To the S.E. of the village are extensive earthwork
remains which were formerly part of it (1).
A British K (South Feriby type) Coritanian gold stater,
recorded by D. F. Allen as from 'Peterborough?' was actually
discovered at Lutton (PM; S. S. Frere (ed.), Problems of the Iron
Age in Southern Britain, (1958), 183).
Medieval and Later
b(1) Settlement remains (TL 114876; Fig. 74; Plate 19),
formerly part of Lutton village, lie immediately S.E. of the
Manor House on Boulder Clay at 200 ft. above OD. Although
claimed to be the remains of a homestead moat (VCH Northants.,
II (1906), 412) the site, partly shown on OS large-scale maps
and plans, in fact comprises a number of hollow-ways and
ditches which are the survivals of old roads, closes and house
sites. The largest feature is the deeply-cut and rutted hollowway, known in the 19th century as 'Blind Lane', to the S.E.
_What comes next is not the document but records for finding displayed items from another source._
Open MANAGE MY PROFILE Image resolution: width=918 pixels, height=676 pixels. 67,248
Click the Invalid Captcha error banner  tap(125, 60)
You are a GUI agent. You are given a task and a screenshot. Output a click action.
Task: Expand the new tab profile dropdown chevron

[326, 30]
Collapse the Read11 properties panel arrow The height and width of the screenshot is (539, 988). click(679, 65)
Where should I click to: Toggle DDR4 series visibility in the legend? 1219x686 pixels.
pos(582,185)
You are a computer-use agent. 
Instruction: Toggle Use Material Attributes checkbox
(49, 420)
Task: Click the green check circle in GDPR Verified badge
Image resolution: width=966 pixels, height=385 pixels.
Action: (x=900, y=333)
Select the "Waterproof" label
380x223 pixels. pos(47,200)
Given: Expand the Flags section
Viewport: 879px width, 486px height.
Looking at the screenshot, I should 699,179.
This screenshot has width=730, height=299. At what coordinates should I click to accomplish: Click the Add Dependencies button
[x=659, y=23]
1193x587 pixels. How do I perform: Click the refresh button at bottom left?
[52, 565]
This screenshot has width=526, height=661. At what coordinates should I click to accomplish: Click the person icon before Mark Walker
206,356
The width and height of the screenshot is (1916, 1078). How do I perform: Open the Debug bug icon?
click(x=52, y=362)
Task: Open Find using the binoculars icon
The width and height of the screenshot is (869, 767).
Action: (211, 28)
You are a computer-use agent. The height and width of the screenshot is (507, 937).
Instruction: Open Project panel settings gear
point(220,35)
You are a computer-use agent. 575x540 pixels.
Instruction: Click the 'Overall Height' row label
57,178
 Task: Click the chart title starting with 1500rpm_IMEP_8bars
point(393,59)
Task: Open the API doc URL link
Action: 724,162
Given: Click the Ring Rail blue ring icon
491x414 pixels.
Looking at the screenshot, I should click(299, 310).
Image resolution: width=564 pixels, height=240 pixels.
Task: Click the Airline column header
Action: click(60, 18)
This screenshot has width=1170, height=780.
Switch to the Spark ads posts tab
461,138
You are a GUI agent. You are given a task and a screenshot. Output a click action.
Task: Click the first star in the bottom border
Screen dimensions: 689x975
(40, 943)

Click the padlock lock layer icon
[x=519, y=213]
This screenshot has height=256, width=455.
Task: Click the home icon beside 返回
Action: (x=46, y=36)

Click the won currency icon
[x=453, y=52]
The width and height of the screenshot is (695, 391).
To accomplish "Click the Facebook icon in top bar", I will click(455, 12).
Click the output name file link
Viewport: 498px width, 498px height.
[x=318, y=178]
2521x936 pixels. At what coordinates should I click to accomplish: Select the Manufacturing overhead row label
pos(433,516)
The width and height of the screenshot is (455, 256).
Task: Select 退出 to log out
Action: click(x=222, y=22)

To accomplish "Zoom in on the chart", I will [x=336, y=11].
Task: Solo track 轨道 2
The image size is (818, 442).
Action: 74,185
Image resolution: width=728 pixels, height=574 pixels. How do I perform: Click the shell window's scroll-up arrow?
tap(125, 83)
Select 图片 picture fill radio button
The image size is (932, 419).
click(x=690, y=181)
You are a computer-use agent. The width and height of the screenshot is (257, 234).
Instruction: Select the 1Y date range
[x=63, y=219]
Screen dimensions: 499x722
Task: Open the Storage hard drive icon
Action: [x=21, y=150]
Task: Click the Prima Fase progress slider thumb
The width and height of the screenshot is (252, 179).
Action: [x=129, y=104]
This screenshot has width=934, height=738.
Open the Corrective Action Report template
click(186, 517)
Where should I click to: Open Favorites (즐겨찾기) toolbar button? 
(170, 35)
of the Manor House ('a'-'b' on Fig. 74). At its N.E. end it
joins another hollow-way running N.W., and at its S.W. end
it meets the existing road. N.W. of the hollow-way are the
remains of two rectangular paddocks, bounded by ditches up
to 2 m. deep. Elsewhere there are slight ditches and banks of
former closes, and a number of probable building-sites.
The whole area was already abandoned by the late 17th
century (NRO, map of Lutton, 1690) but the hollow-ways
remained in use as roads until the 19th century (NRO, map of
1802 and Tithe Map of 1843).
b(2) Coin hoard (TL 11258765) was found in 1960 in the
field immediately S. of the Manor House. It consisted of 183
silver coins dating from 1557 to 1644 (PM; Brit. Num. J.,
XXXIII (1964), 154–5).
Fig. 74 Lutton (1) Settlement remains
(3) Cultivation remains. The common fields of the parish
were finally enclosed by an Act of Parliament of 1864 (NRO,
Enclosure Map, 1864) but by that date only the W. part of
the parish, then divided into three large fields, remained open.
The rest had certainly been enclosed by the late 17th century
and probably much earlier (NRO, map of Lutton, 1690).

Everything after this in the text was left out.